**Problem to solve:**
Would you retype the records below exactly as they appear?

══════════════════════════════

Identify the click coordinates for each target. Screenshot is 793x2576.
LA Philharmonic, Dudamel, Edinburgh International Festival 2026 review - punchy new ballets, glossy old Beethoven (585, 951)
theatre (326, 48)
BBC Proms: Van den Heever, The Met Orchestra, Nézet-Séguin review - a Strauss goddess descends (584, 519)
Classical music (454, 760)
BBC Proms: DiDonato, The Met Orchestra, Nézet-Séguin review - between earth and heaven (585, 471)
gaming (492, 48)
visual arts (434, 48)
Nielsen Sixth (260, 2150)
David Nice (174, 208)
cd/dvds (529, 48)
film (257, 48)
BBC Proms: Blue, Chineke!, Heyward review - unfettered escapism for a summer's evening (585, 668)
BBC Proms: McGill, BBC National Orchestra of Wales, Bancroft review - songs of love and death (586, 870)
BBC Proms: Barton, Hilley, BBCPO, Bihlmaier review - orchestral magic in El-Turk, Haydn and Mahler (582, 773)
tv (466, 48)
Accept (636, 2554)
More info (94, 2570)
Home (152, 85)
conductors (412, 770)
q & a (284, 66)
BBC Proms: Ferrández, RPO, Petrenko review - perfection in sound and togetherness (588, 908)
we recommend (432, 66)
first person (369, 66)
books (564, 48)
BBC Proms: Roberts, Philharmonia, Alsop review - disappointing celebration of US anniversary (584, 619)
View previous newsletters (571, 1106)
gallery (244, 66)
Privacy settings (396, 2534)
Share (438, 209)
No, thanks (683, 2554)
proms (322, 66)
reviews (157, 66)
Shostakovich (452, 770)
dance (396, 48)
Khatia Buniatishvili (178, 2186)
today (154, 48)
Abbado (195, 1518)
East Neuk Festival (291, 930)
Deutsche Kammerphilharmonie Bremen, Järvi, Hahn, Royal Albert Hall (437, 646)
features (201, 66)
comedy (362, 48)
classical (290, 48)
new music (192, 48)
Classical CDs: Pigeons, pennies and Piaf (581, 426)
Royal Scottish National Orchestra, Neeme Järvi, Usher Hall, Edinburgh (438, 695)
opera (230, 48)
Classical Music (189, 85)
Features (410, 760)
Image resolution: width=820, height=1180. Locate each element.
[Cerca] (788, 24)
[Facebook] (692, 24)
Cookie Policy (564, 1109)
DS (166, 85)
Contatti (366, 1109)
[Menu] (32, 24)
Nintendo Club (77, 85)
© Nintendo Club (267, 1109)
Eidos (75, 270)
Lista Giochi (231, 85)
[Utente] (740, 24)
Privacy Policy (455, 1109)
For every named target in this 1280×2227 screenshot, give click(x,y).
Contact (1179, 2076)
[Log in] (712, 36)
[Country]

══════════════════════════════

**Exercise output:**
Identify the click coordinates for each target. Screenshot is 793x2576.
LA Philharmonic, Dudamel, Edinburgh International Festival 2026 review - punchy new ballets, glossy old Beethoven (585, 951)
theatre (326, 48)
BBC Proms: Van den Heever, The Met Orchestra, Nézet-Séguin review - a Strauss goddess descends (584, 519)
Classical music (454, 760)
BBC Proms: DiDonato, The Met Orchestra, Nézet-Séguin review - between earth and heaven (585, 471)
gaming (492, 48)
visual arts (434, 48)
Nielsen Sixth (260, 2150)
David Nice (174, 208)
cd/dvds (529, 48)
film (257, 48)
BBC Proms: Blue, Chineke!, Heyward review - unfettered escapism for a summer's evening (585, 668)
BBC Proms: McGill, BBC National Orchestra of Wales, Bancroft review - songs of love and death (586, 870)
BBC Proms: Barton, Hilley, BBCPO, Bihlmaier review - orchestral magic in El-Turk, Haydn and Mahler (582, 773)
tv (466, 48)
Accept (636, 2554)
More info (94, 2570)
Home (152, 85)
conductors (412, 770)
q & a (284, 66)
BBC Proms: Ferrández, RPO, Petrenko review - perfection in sound and togetherness (588, 908)
we recommend (432, 66)
first person (369, 66)
books (564, 48)
BBC Proms: Roberts, Philharmonia, Alsop review - disappointing celebration of US anniversary (584, 619)
View previous newsletters (571, 1106)
gallery (244, 66)
Privacy settings (396, 2534)
Share (438, 209)
No, thanks (683, 2554)
proms (322, 66)
reviews (157, 66)
Shostakovich (452, 770)
dance (396, 48)
Khatia Buniatishvili (178, 2186)
today (154, 48)
Abbado (195, 1518)
East Neuk Festival (291, 930)
Deutsche Kammerphilharmonie Bremen, Järvi, Hahn, Royal Albert Hall (437, 646)
features (201, 66)
comedy (362, 48)
classical (290, 48)
new music (192, 48)
Classical CDs: Pigeons, pennies and Piaf (581, 426)
Royal Scottish National Orchestra, Neeme Järvi, Usher Hall, Edinburgh (438, 695)
opera (230, 48)
Classical Music (189, 85)
Features (410, 760)
Image resolution: width=820, height=1180. Locate each element.
[Cerca] (788, 24)
[Facebook] (692, 24)
Cookie Policy (564, 1109)
DS (166, 85)
Contatti (366, 1109)
[Menu] (32, 24)
Nintendo Club (77, 85)
© Nintendo Club (267, 1109)
Eidos (75, 270)
Lista Giochi (231, 85)
[Utente] (740, 24)
Privacy Policy (455, 1109)
For every named target in this 1280×2227 screenshot, give click(x,y).
Contact (1179, 2076)
[Log in] (712, 36)
[Country]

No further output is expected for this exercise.